## Document segment:
# Crappie Fishing



## proctor12009 (Jan 28, 2015)

New to forum. I grew up bass, speck fishing farm 13 and stickmarsh in indian river county. Just moved to the area, do they catch any around here. Read about escambia river some but dosnt seem like they catch alot there. any help would be great thanks


----------



## GROUPERKING (Sep 28, 2011)

If you put in some time on Escambia and find yourself some spots you can do pretty good.


----------



## Try'n Hard (Oct 23, 2008)

GROUPERKING said:


> If you put in some time on Escambia and find yourself some spots you can do pretty good.


Yup


----------



## basnbud (Jul 20, 2011)

lil bit muddy right now


----------



## Jason (Oct 2, 2007)

proctor12009 said:


> New to forum. I grew up bass, speck fishing farm 13 and stickmarsh in indian river county. Just moved to the area, do they catch any around here. Read about escambia river some but dosnt seem like they catch alot there. any help would be great thanks


I took a trip to Farm 13/Sticksmarsh about 19 years ago....was disappointed in the outcome. Is it still catch and release fer bass? I only caught a couple 5 lbr's! It was a purty place though!!!! :thumbsup:

Escambia river probably has a few, I primarily go into the back creeks and what not catching bream.....


----------



## proctor12009 (Jan 28, 2015)

## To do:
A – Revise the stretch of the crappie fishing thread from "## GROUPERKING (Sep" through "(Oct 23, 2008)", replacing "spots" with "holes".
B – In the crappie fishing thread, how long ago did Jason take his trip to Farm 13/Sticksmarsh?

## Listed entries:
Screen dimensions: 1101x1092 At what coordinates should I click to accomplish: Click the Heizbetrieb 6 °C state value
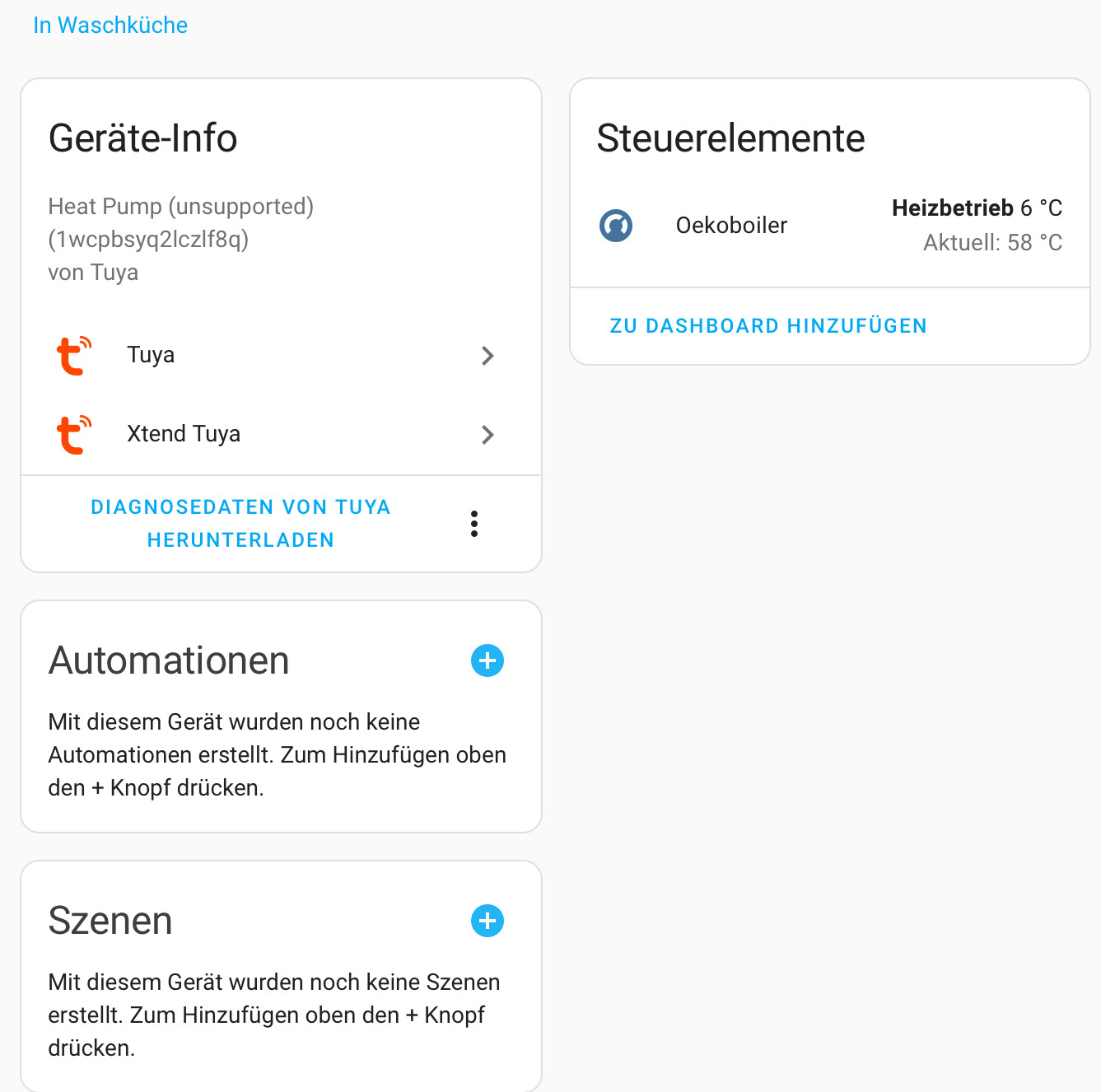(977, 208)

---

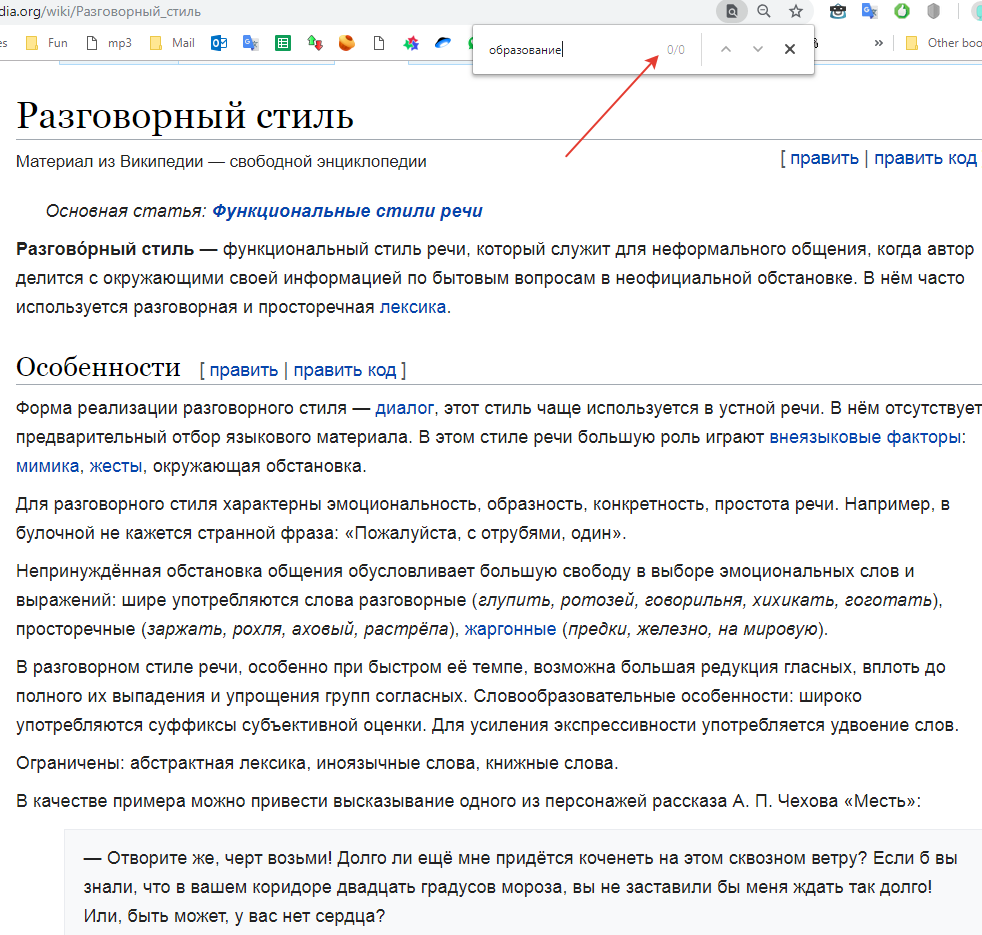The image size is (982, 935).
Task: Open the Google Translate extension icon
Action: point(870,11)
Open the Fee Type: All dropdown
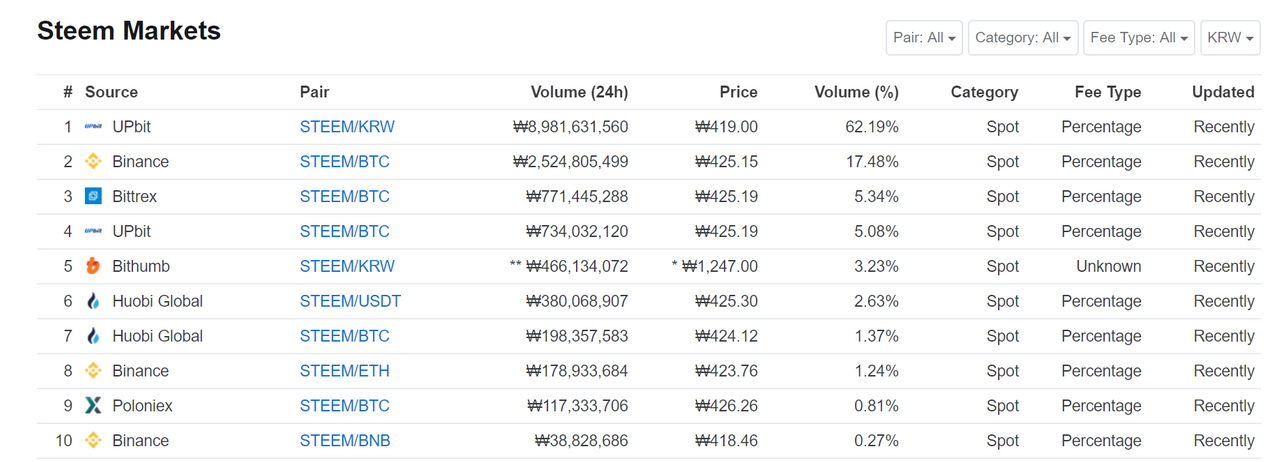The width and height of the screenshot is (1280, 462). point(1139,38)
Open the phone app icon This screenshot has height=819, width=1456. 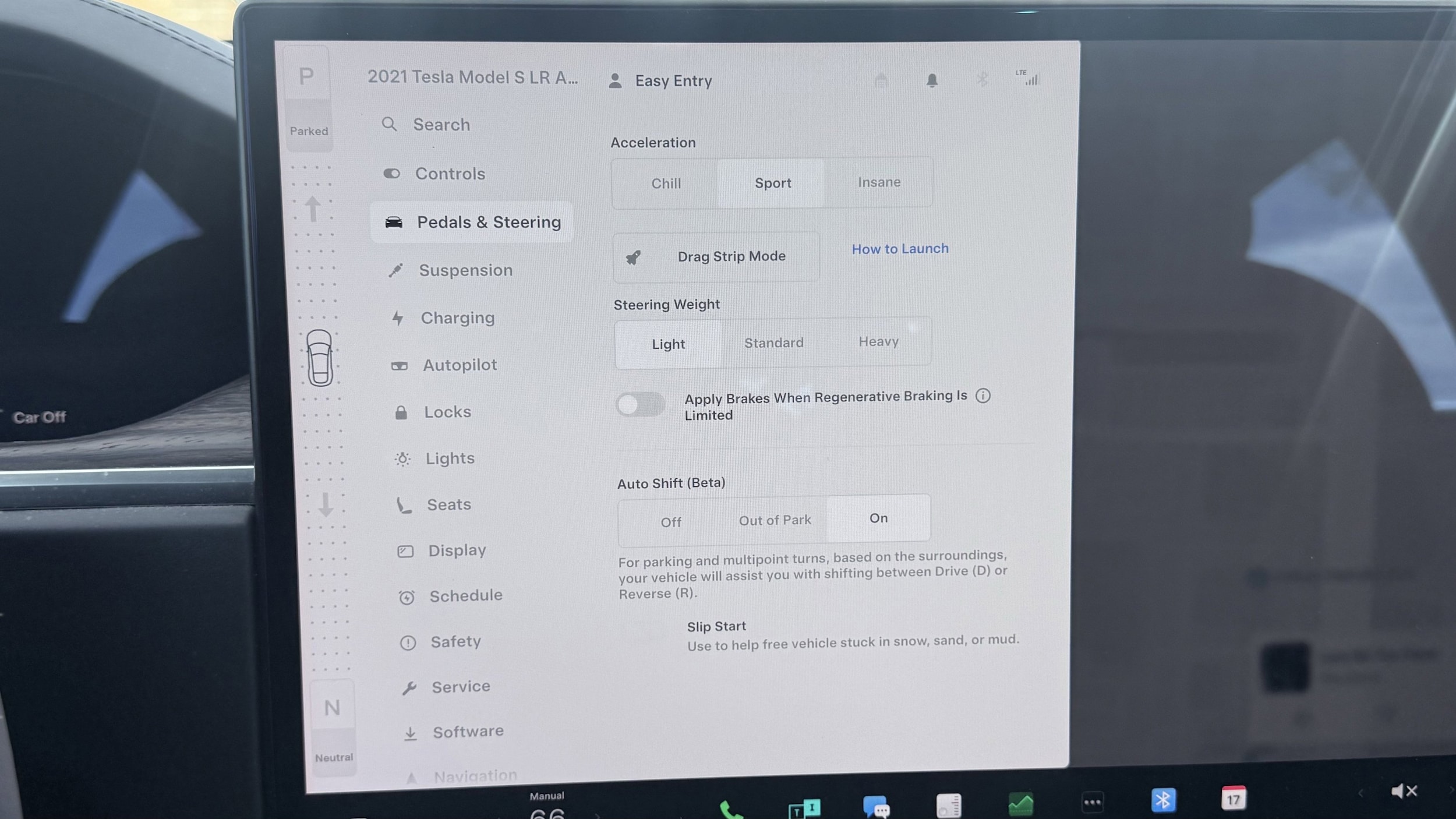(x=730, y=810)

...

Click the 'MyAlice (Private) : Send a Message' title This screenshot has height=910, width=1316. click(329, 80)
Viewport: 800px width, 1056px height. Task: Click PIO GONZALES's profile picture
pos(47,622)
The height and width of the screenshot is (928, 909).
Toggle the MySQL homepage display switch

## Solutions:
A –
## GROUPERKING (Sep 28, 2011)

If you put in some time on Escambia and find yourself some holes you can do pretty good.


----------



## Try'n Hard (Oct 23, 2008)

B – About 19 years ago.